#### WORK ITEM:
Every record below must be returned word for word, with the pictures left out.
*** DATA IN THIS EXERCISE ***
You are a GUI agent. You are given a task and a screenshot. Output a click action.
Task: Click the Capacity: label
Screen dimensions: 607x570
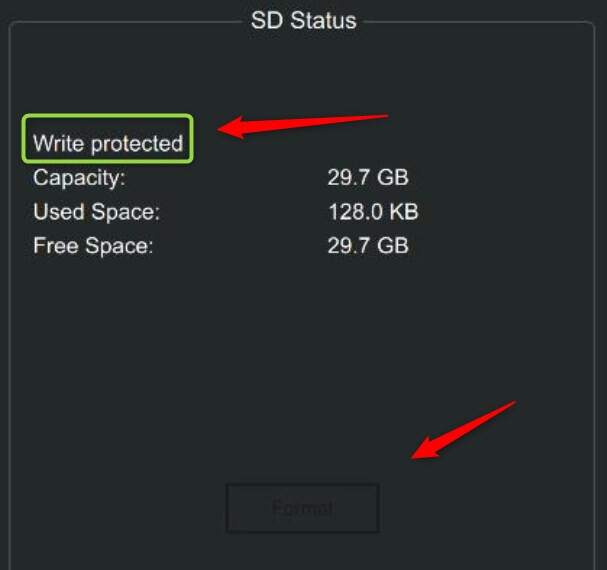79,178
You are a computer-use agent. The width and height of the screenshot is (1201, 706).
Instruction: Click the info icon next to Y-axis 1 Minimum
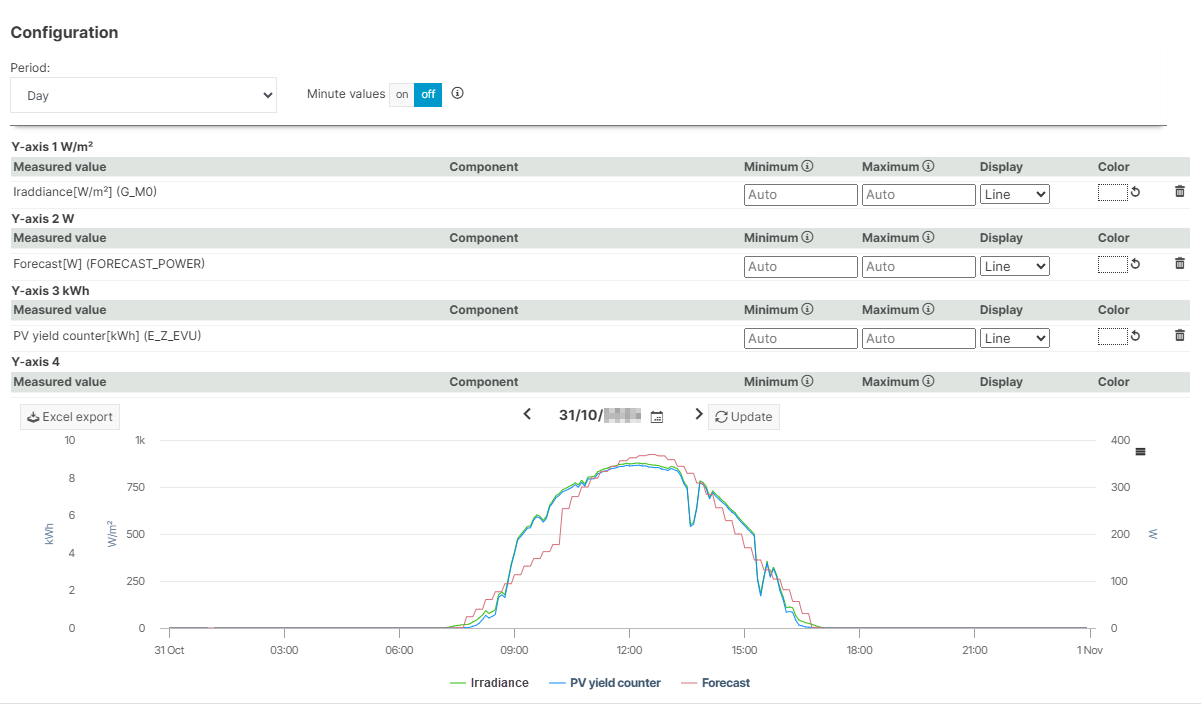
*** End of DATA IN THIS EXERCISE ***
#### WRITTEN ANSWER:
You are a GUI agent. You are given a task and a screenshot. Output a click action.
Task: Click the Capacity: label
Screen dimensions: 607x570
79,178
You are a computer-use agent. The width and height of the screenshot is (1201, 706).
Instruction: Click the info icon next to Y-axis 1 Minimum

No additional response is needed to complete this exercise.